+++ SOURCE PASSAGE +++

Refractive Indices of Biomass Burning Aerosols Obtained from African Biomass Fuels Using RDG Approximation

Atmosphere 2020, 11(1), 62; https://doi.org/10.3390/atmos11010062
by Emmanuel Sarpong 1,†, Damon Smith 2,‡, Rudra Pokhrel 1, Marc N. Fiddler 3 and Solomon Bililign 1,*
Reviewer 1:
Sandra Mogo
Reviewer 2: Anonymous
Atmosphere 2020, 11(1), 62; https://doi.org/10.3390/atmos11010062
Submission received: 28 November 2019 / Revised: 27 December 2019 / Accepted: 28 December 2019 / Published: 3 January 2020
(This article belongs to the Section Aerosols)

Round 1

Reviewer 1 Report

The manuscript "Refractive Indices of Biomass Burning Aerosols Obtained from African Biomass Fuels using RDG Approximation" by E.Sarpong et al., describes a method to obtain the refractive indices of biomass burning (BB) aerosols from two sources, eucalyptus and olive. The authors made experimental measurements and used the Rayleigh-Debye-Gans (RDG) approximation to retrieve the refractive indices in the spectral range 500-580 nm. I congratulate the authors for an excellent job.

The first part of the manuscript presents the experimental procedure and then the use of the RDG approximation is explained. The applicability to two of these sources of BB is examined in detail.

The paper is adequate for the journal scope, it is well written, well structured and the subject is a useful contribution, so it deserves publication.

I have just a few specific comments:

- references 10 and 15 are the same;
- authors may consider the inclusion of a nonbreakable space between numbers and %, as well as, between numbers and units and between Figure/Table and the respective numbers;
- references 70 and 71 have the misplaced accents;
- pg.5, line192: misplaced accents;
- equation (5): missing symbol;
- equation (10);
- figures 2 and 5 can be smaller;
- pg.8, line 297: missing symbols.

+++ COLLECTED DATA +++

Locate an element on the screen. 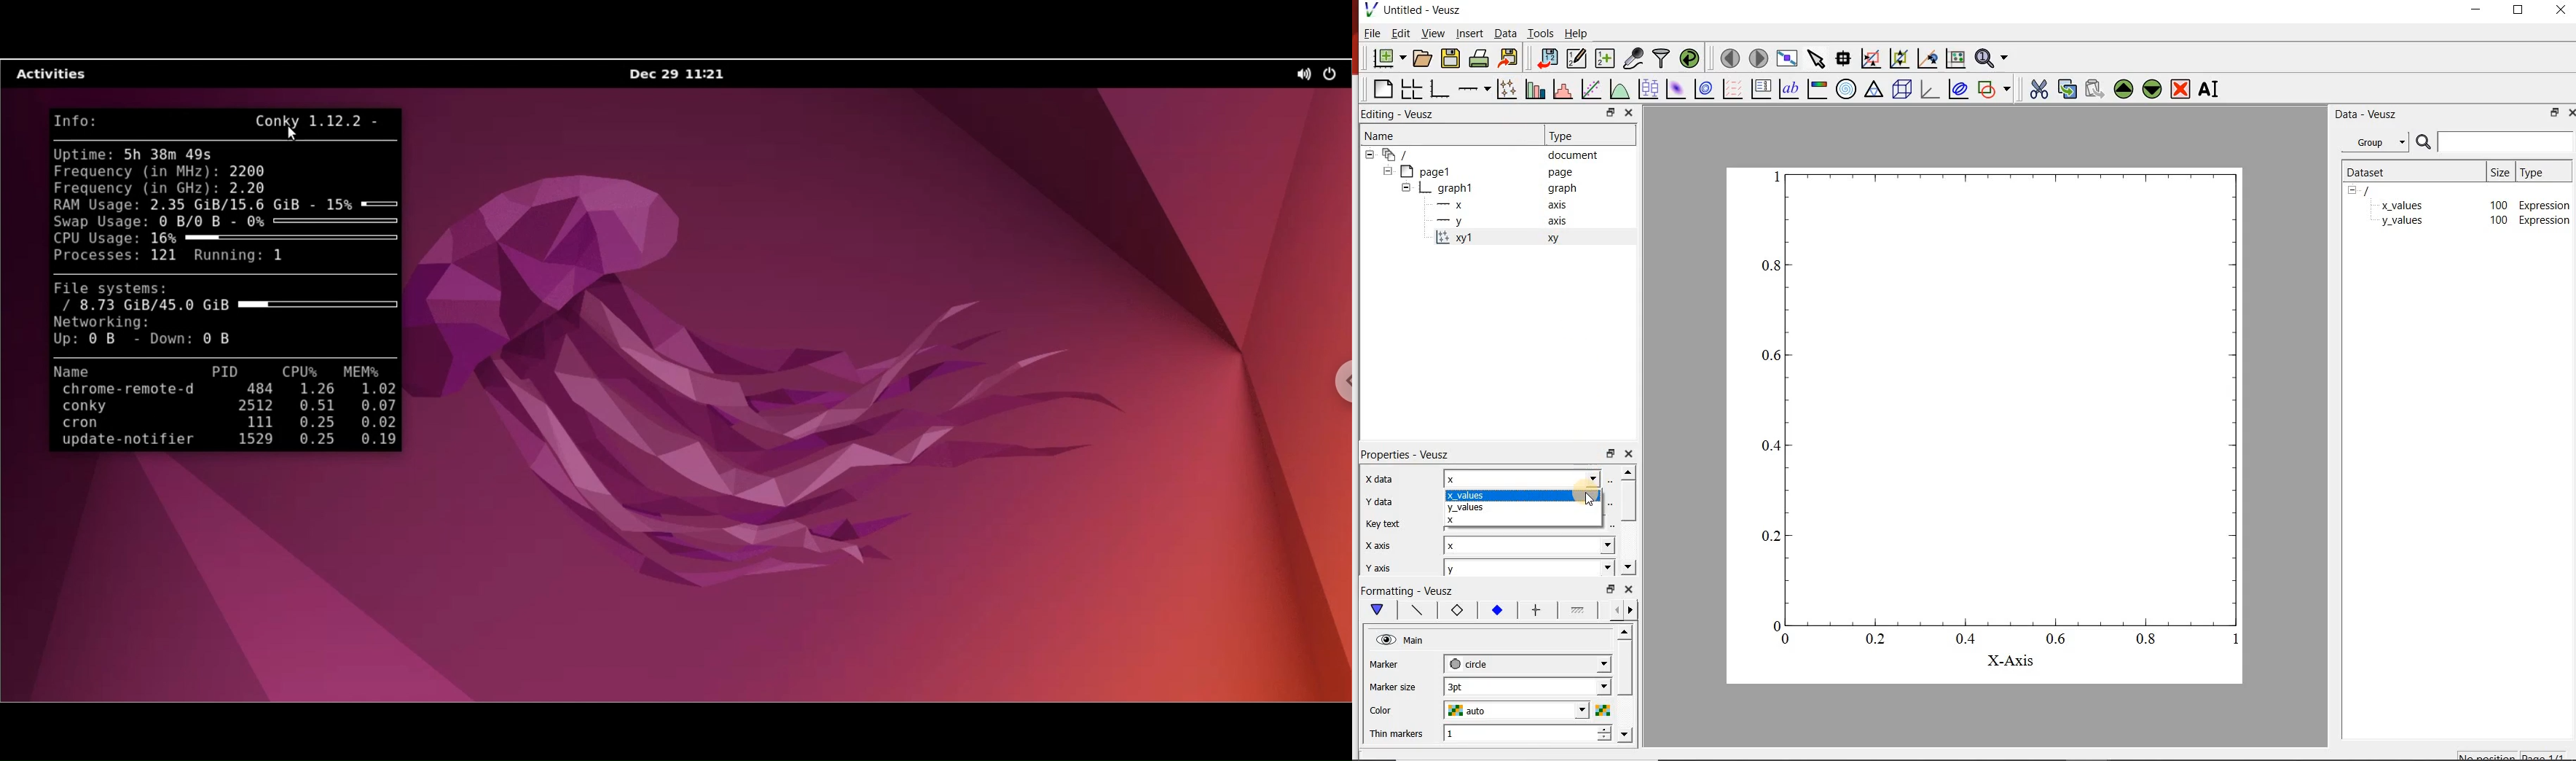  new document is located at coordinates (1389, 57).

+++

**WHAT IS BEING ASKED**. From the review report above, return word for word the passage starting at "The paper is" and ending at "it deserves publication.".

**EXERCISE OUTPUT**.
The paper is adequate for the journal scope, it is well written, well structured and the subject is a useful contribution, so it deserves publication.